* START Exercise materials *

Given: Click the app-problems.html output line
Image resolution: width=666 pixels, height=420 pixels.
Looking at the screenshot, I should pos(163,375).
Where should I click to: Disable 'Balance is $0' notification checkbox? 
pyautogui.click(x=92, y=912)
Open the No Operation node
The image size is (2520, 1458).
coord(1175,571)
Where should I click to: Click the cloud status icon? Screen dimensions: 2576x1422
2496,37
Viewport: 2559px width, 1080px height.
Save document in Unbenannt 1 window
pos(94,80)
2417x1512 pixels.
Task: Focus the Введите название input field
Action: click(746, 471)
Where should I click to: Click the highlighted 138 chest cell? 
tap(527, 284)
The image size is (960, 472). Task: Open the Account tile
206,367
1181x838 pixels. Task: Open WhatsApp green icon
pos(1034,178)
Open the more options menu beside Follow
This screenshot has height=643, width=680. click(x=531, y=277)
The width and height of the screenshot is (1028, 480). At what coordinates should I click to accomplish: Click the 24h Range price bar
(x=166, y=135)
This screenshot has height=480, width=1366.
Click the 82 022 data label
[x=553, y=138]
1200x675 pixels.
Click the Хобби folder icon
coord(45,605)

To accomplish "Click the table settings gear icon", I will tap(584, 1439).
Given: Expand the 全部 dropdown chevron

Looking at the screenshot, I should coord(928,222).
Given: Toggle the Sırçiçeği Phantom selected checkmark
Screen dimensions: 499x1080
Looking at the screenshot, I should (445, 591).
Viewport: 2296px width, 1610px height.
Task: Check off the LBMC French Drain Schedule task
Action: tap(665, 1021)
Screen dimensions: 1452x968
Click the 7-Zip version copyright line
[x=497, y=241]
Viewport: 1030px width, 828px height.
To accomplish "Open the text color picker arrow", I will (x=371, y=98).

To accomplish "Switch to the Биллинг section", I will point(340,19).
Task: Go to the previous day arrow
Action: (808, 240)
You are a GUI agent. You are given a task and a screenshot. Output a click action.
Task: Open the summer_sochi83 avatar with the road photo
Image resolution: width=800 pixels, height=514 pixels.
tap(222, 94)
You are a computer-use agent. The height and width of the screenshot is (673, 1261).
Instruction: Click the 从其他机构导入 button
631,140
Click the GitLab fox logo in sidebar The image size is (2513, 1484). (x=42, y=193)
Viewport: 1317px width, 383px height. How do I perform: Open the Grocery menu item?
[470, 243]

* END Exercise materials *

### Exercise description
Report each line of the entries above that contains the string "resolution", matching case exactly.

### Response for this exercise
Image resolution: width=666 pixels, height=420 pixels.
Image resolution: width=800 pixels, height=514 pixels.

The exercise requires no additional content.